MHP Ordu Milletvekili Cemal Enginyurt, Bahçeli'nin makam odasında 17.25’e sabitlenmiş olan saattin hala durduğunu söyleyerek, “17-25 Aralık’ta Milliyetçi Hareket Partisi’nin durduğu nokta sabittir. Bundan da sayın Devlet Bahçeli hiçbir rahatsızlık hissetmemiştir” dedi. Enginyurt, FETÖ'nün darbe girişimi hakkında da, "Kandırıldık, yanıltıldık demedik hiçbir zaman" ifadesini kullandı.

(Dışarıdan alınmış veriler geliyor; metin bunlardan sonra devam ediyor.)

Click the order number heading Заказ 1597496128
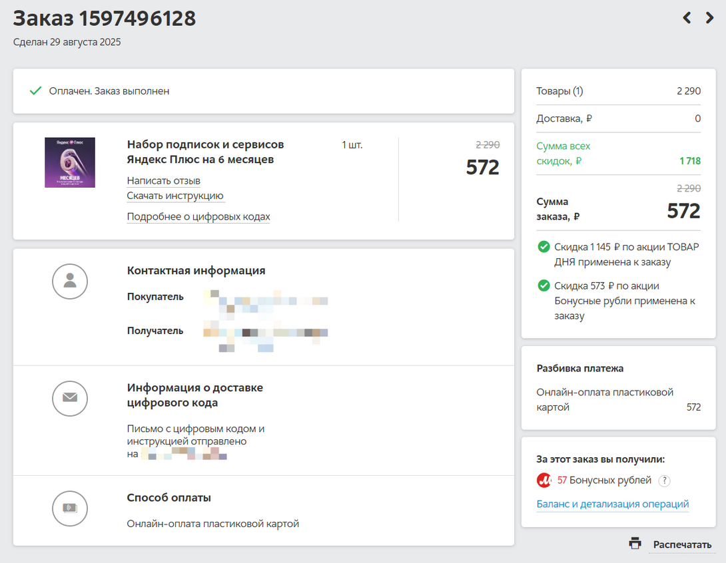 coord(105,19)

Enginyurt “Devlet Bahçeli’nin makam odasında 17.25’te durmuş bir saat vardı. O saatin durması darbe girişimini cesaretlendirmiş olabilir mi?” sorusuna yanıt verdi.

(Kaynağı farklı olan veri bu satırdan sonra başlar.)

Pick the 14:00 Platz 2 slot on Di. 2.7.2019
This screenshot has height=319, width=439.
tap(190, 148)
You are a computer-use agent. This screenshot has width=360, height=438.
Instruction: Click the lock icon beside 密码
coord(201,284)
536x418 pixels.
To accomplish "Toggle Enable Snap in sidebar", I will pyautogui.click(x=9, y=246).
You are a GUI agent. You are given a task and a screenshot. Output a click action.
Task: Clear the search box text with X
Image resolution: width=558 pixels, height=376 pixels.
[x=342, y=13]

“BİZ HİÇBİR ZAMAN KANDIRILDIK DEMEDİK”
Cemal Enginyurt, Independent Türkçe’den Can Bursalı’nın sorularını yanıtladı:
“FETÖ’cüler, 17-25 Aralık’taki darbe girişimini, toplumun AK Parti dışındaki kesimlerini arkasına alabilmek için yaptı. 17-25 Aralık’ta Milliyetçi Hareket Partisi’nin durduğu nokta sabittir. Bundan da sayın Devlet Bahçeli hiçbir rahatsızlık hissetmemiştir. Kandırıldık, yanıltıldık demedik hiçbir zaman. Ortaya çıkan tapeler ve ortaklıkların neticesinde, sayın Genel Başkanımız 4 bakanın Yüce Divan’da yargılanmasını, suçsuzlarsa aklanıp gelmelerini istedi. O saatin 17.25’te durmasının sebebi budur.”
"MHP, 4 BAKANIN YARGILANMASINI SUÇSUZLARSA BERAAT ETSİN DİYE İSTEDİ"

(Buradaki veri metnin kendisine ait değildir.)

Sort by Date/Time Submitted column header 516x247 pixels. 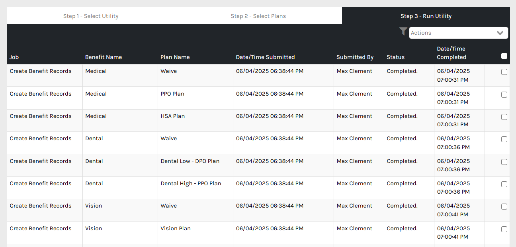[265, 57]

MHP 17-25 Aralık soruşturmalarında adı geçen 4 bakanın Yüce Divan’da yargılanmalarını istemişti. Enginyurt bu talebin devam edip etmediğine ilişkin soruya şu yanıtı verdi:
“MHP, 4 bakanın yargılanmasını suçsuzlarsa beraat etsinler diye istedi. Milliyetçi Hareket Partisi, kendi bakanı Koray Aydın’ın Yüce Divan’da yargılanmasından imtina etmedi. Koray Aydın Yüce Divan’da yargılanıp beraat ettikten sonra sayın Devlet Bahçeli Koray Aydın’ı 7 Haziran 2015’teki seçimlerden sonra Meclis Başkanvekilliği ile onurlandırdı. Sayın Bahçeli aynı şekilde 4 bakanın beraat etmeleri halinde istedikleri makama gelme imkanları olduğunu gösterdi. Daha sonraki süreçte 15 Temmuz olduğu için ve 17-25 Aralık’ın da önüne geçtiği için, 4 bakanın yargılanması konusunda ısrar edip ülkenin birliğe ve beraberliğe ihtiyacı olduğu dönemde bizim sizinle kavgamız var demek yerine birlik ve beraberliği tercih ettik.”